_WRITTEN EXERCISE_: Report how many lines of the material below contain the string "down", treating uppercase and lowercase as different. Give only the number.

_DATA SUPPLIED_:

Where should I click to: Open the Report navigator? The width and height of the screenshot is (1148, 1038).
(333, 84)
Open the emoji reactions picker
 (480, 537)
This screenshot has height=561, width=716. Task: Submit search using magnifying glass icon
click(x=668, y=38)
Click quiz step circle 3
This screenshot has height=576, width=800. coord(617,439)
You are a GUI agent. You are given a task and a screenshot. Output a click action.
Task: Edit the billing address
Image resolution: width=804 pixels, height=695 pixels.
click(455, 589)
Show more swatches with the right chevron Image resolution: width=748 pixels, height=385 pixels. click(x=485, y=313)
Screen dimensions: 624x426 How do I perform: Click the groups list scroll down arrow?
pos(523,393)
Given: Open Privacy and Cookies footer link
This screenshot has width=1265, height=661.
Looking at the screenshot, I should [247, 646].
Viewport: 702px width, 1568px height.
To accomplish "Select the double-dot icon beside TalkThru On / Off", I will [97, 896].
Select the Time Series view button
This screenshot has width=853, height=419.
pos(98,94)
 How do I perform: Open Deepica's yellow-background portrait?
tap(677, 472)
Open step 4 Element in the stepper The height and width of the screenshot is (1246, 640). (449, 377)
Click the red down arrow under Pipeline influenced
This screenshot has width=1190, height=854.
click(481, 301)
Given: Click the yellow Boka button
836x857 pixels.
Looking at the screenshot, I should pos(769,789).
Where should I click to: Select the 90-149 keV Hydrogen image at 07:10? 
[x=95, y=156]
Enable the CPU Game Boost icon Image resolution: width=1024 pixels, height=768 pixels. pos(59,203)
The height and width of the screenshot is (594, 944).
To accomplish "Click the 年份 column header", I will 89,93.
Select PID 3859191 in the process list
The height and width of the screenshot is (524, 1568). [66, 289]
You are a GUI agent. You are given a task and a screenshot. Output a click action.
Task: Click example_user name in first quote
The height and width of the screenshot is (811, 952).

_RESULT OF THE TASK_: 2